YOUR INSTRUCTIONS:
Reproduce the forum passage about the origin of the skating caddis fly word for word, in full.

DOCUMENT PASSAGE:
The story of the flies origin is this. Many years ago l was fishing in Chile, while there fishing the lakes great hatches of caddis took place, they did not fly off the surface but ran across it to the shore. I wanted a fly that l could work on the surface without it sinking, this was the result. A Elk hair standard would sink below
It is a elk hair wing which is folded back at the rear end, thus more buoyancy
After that l developed two more skating caddis patterns, which are way better than the Davy caddis so far as a skating fly pattern there were featured in American Angler in the late 80s.
I will have the pics posted here of those later.
The DW caddis is about my favorite regular caddis when river fishing, and in larger sizes for stillwaters.
DW
DW
Davy,
Thank you very much for the story. Fly origins are always interesting to me. Cant wait to see the other patterns, as im not quite sure what they are.
Johnny.
Galloups Ultra Caddis is a great fly that floats like cork.

[Text and item location entries]
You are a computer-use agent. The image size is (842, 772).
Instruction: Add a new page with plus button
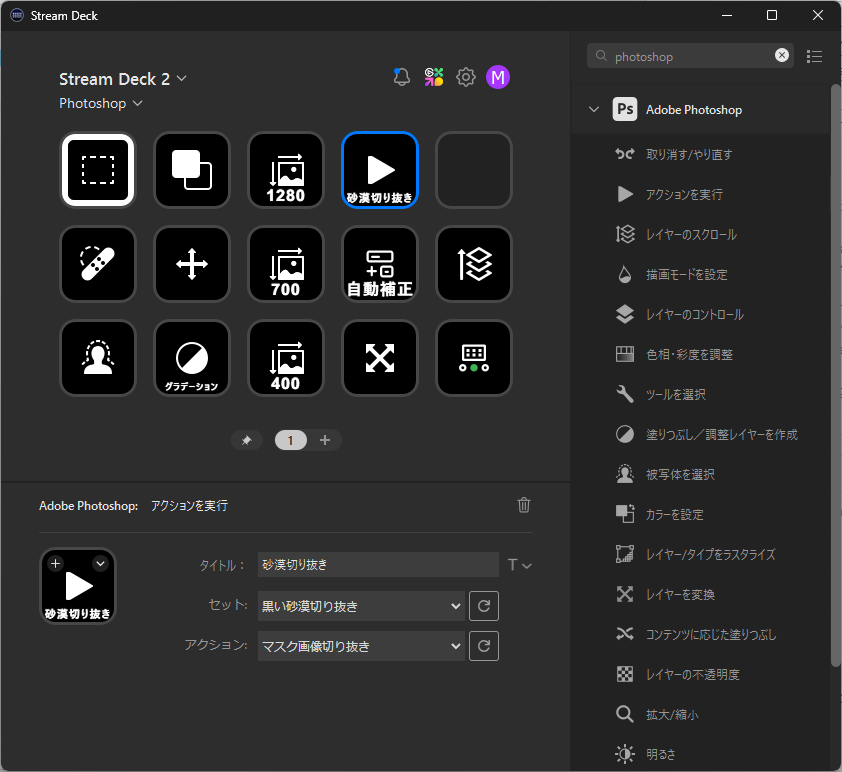pyautogui.click(x=325, y=440)
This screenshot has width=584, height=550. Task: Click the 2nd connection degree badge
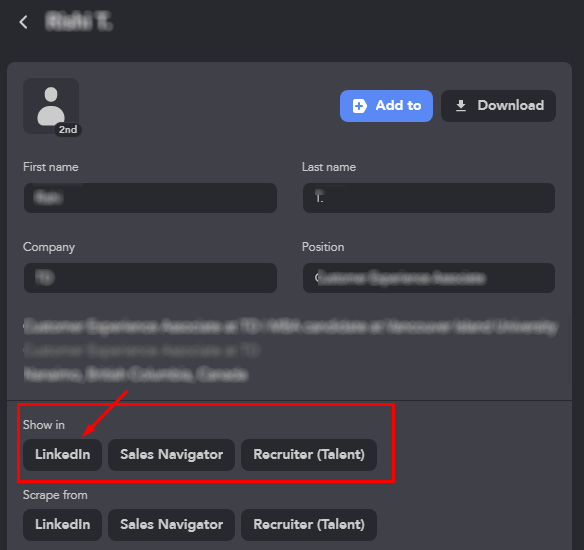click(68, 130)
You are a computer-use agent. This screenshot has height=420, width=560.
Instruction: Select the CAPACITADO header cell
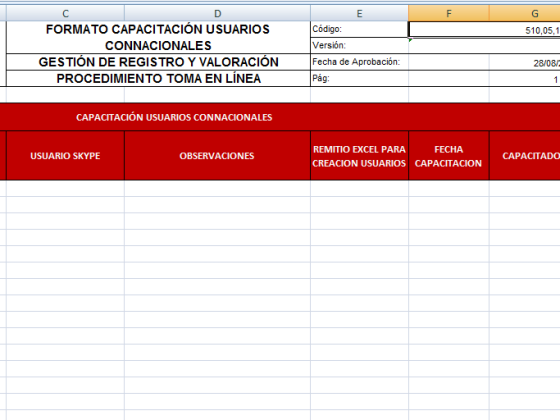click(x=525, y=156)
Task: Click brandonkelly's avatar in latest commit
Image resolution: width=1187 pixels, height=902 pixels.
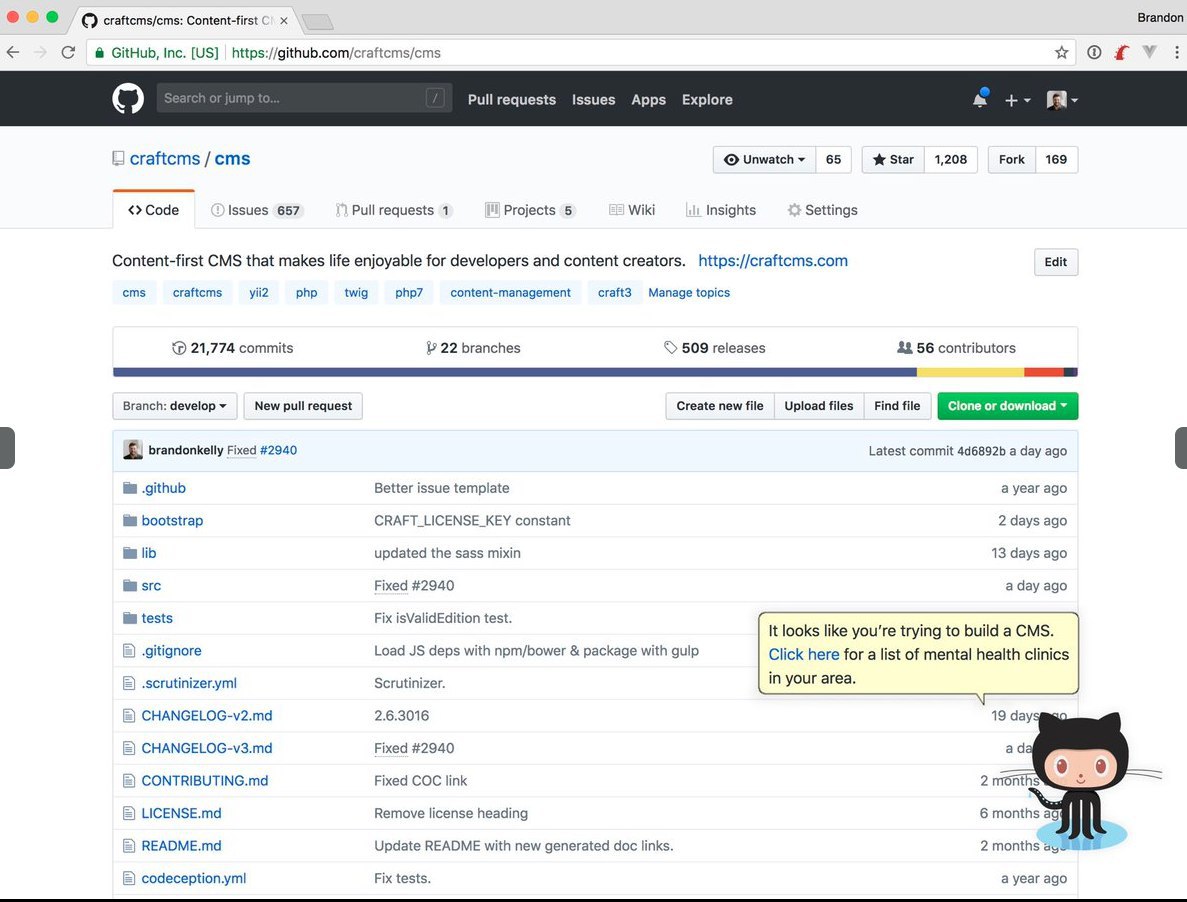Action: (x=133, y=450)
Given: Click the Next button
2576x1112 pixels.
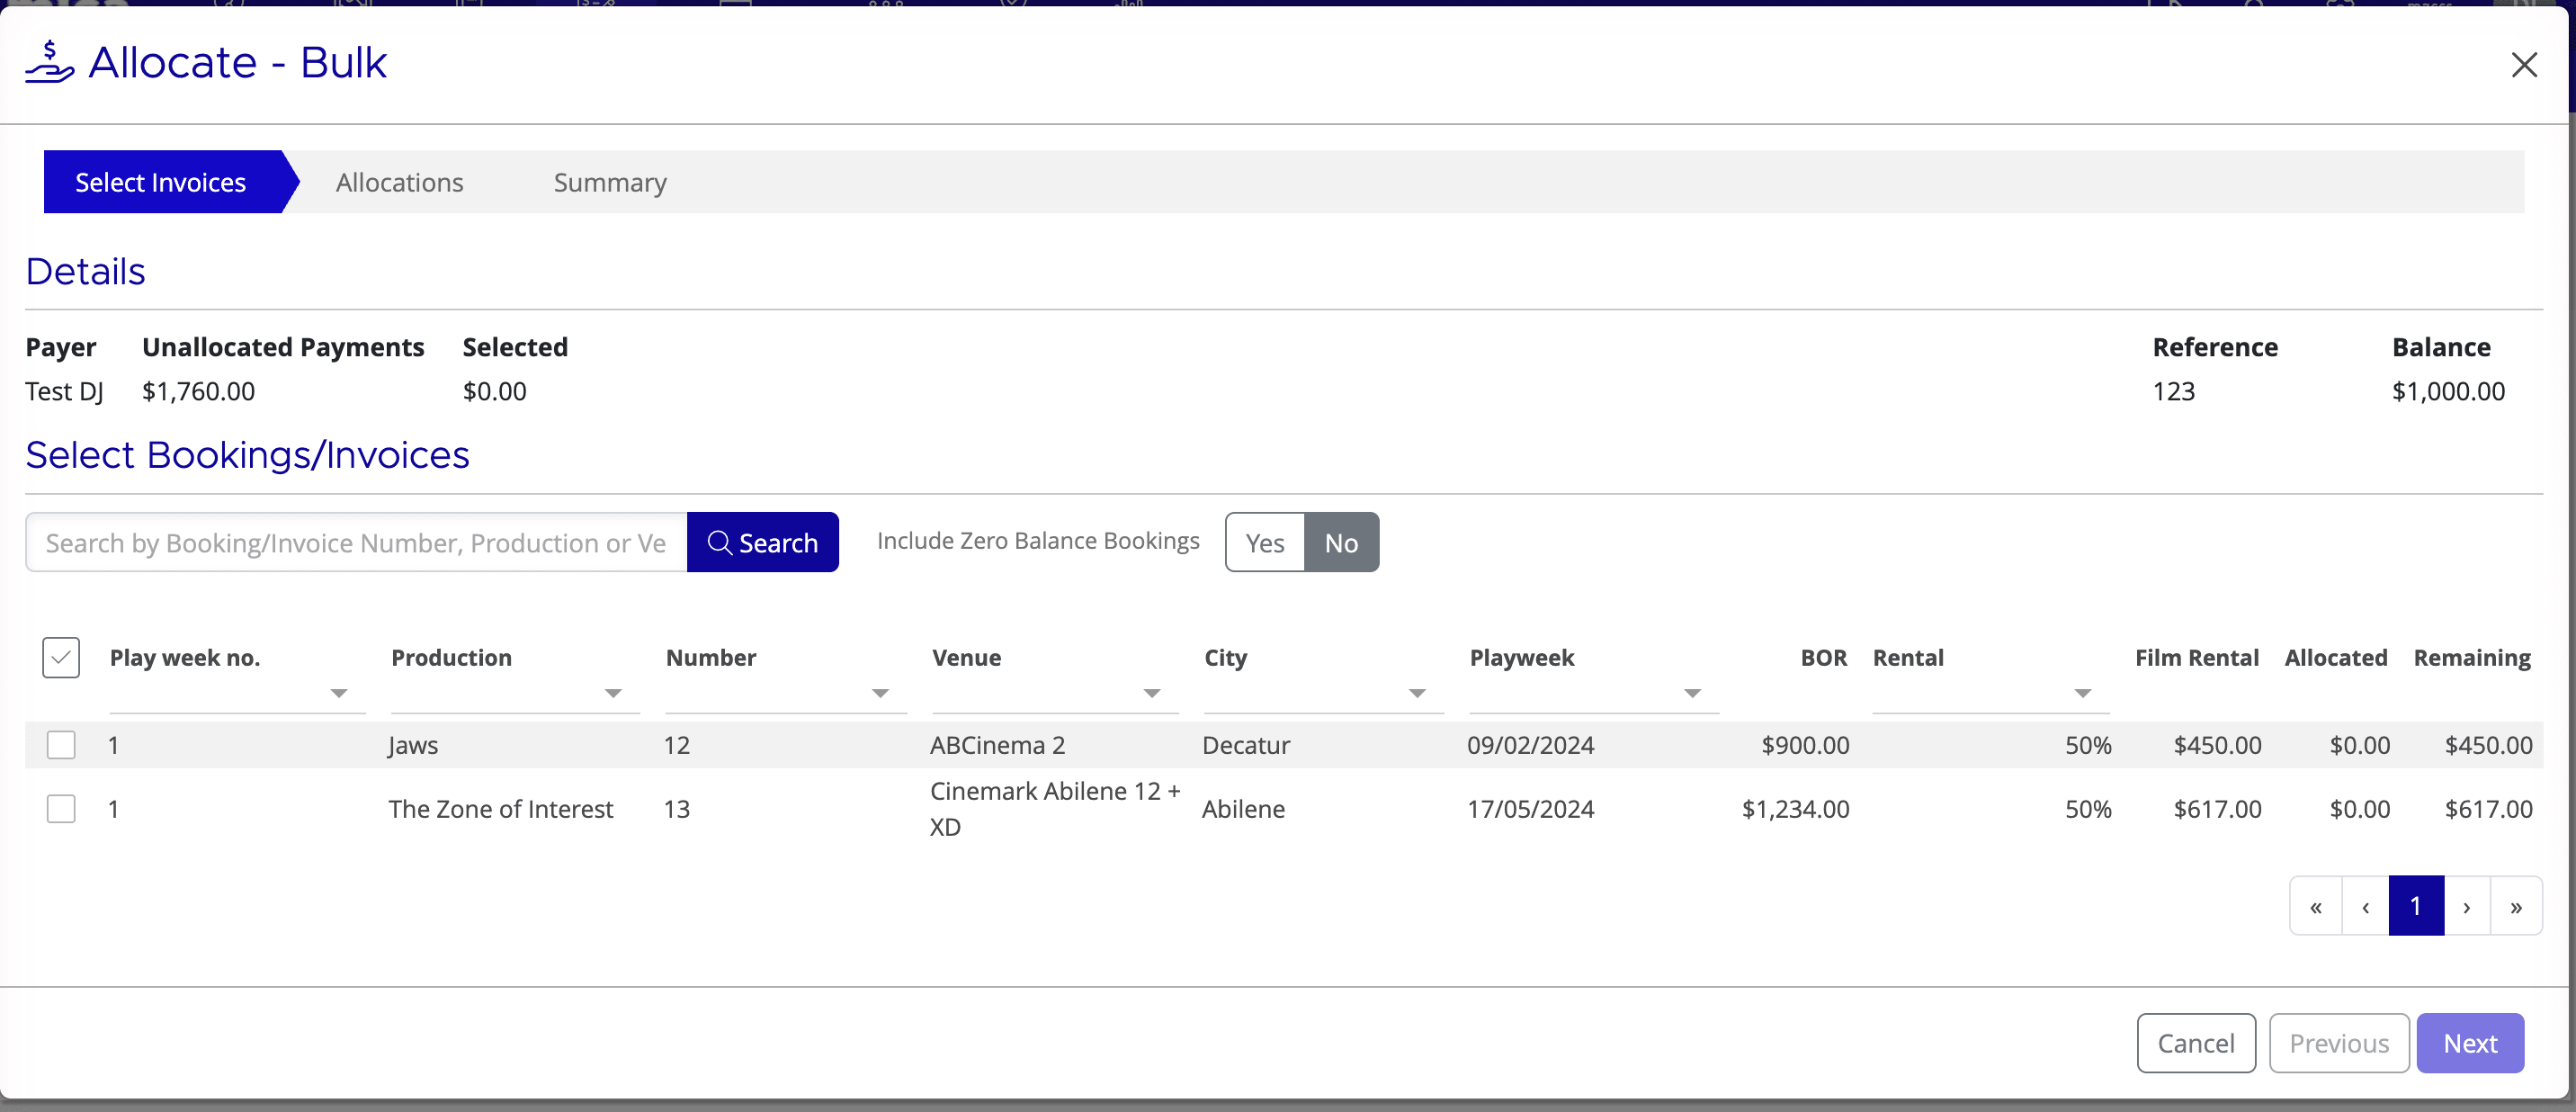Looking at the screenshot, I should tap(2470, 1043).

FINISHED EXERCISE:
The story of the flies origin is this. Many years ago l was fishing in Chile, while there fishing the lakes great hatches of caddis took place, they did not fly off the surface but ran across it to the shore. I wanted a fly that l could work on the surface without it sinking, this was the result. A Elk hair standard would sink below
It is a elk hair wing which is folded back at the rear end, thus more buoyancy
After that l developed two more skating caddis patterns, which are way better than the Davy caddis so far as a skating fly pattern there were featured in American Angler in the late 80s.
I will have the pics posted here of those later.
The DW caddis is about my favorite regular caddis when river fishing, and in larger sizes for stillwaters.
DW
DW
Davy,
Thank you very much for the story. Fly origins are always interesting to me. Cant wait to see the other patterns, as im not quite sure what they are.
Johnny.
Galloups Ultra Caddis is a great fly that floats like cork.